Non si può rimanere sordi davanti all’appello lanciato da Emergency. L’associazione ha bisogno del nostro aiuto per “non smettere di curare le persone” e soprattutto, come scriveva Gino Strada nel suo S.O.S, maggiore impegno “affinchè non venga interrotto uno straordinario esperimento umano di cura e di cultura”. Emergency è un associazione indipendente. La sua esistenza dipenda da noi. Ma da noi dipendono anche molte altre cose.
In Afghanistan. 3 centri chirurgici, a Kabul, Anabah, Lashkar-gah. Il centro di maternità a Anabah. Dipendono da noi.
In Cambogia. Il centro chirurgico a Battambang e 5 posti di primo soccorso. Dipendono da noi.

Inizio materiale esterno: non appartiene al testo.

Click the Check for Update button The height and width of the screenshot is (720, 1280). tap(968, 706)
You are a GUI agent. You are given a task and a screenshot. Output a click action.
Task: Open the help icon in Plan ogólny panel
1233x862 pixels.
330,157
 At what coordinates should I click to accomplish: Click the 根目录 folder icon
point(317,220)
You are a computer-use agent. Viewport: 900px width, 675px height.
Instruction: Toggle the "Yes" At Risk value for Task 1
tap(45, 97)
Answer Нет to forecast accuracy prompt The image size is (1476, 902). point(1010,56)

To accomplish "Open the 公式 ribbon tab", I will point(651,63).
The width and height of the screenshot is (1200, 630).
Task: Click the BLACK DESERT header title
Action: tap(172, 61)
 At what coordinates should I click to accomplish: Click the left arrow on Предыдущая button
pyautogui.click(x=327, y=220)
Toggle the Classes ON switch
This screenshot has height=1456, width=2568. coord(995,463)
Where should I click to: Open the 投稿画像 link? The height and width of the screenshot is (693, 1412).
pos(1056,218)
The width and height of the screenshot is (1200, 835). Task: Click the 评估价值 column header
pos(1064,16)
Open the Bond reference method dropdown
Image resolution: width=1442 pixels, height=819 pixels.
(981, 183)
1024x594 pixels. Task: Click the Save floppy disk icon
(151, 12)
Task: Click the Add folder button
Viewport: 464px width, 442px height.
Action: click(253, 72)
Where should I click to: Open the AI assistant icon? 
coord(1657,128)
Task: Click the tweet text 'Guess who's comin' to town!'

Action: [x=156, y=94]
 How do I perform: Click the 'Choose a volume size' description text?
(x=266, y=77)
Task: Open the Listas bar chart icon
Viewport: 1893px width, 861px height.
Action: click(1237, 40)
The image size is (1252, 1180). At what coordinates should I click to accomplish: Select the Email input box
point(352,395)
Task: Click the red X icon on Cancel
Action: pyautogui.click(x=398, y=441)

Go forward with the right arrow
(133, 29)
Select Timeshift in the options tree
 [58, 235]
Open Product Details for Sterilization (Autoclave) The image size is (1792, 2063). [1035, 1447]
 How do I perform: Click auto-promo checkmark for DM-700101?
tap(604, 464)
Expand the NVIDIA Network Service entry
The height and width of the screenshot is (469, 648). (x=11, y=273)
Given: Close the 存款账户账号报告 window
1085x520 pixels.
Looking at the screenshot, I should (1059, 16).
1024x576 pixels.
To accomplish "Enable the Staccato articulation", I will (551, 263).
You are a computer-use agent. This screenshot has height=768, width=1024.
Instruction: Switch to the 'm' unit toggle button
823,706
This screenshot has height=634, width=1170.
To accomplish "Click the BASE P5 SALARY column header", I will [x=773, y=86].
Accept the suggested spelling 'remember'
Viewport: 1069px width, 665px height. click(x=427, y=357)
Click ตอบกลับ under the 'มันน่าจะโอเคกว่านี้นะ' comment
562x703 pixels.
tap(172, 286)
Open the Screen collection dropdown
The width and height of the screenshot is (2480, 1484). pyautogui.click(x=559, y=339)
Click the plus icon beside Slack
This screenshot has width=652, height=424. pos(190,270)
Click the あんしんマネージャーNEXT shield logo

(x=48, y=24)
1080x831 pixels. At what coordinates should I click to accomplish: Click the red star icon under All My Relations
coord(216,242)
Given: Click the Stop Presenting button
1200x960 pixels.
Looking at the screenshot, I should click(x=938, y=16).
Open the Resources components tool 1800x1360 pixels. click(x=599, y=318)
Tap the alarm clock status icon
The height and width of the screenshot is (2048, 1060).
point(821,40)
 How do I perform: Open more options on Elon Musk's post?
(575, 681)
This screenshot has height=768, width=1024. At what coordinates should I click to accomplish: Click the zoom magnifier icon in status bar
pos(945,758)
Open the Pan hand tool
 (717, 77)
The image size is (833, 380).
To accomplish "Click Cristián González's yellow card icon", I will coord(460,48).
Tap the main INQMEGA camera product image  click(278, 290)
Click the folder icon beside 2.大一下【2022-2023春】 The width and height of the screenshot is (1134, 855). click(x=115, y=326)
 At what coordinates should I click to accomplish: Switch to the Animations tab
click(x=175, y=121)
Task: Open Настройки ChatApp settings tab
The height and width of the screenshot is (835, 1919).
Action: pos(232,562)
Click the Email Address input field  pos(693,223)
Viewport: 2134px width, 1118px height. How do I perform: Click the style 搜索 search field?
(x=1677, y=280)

In Iraq. 3 centri di riabilitazione, a Sulaimaniya, Diana e Dohuk. Dipendono da noi.
Nella Repubblica Centro Africana. Il centro pediatrico di Bangui dipende da noi.
In Sierra Leone. Il centro chirurgico e il centro pediatrico a Goderich dipendono da noi.
In Sudan. 3 centri pediatrici a Mayo, Nyala e Port Sudan. Il centro di cardiochirurgia a Soba. Dipendono da noi.
In Italia. I poliambulatori di Marghera e di Palermo. Dipendono da noi.
Vogliamo davvero far saltare tutto questo? Emergency in 17 anni ha curato oltre 4 milioni e mezzo di persone. Ogni 2 minuti ne cura un’altra, in zone devastate dalla guerra e dalla povertà. A noi non costa niente, ma i benefici che ricevono le persone, nostre coetanee, sono davvero tanti. Parecchi. Diversi sono i modi per contribuire, come ho già scritto in un mio vecchio articolo. La più semplice? Prendete la tessera. Come ho fatto io!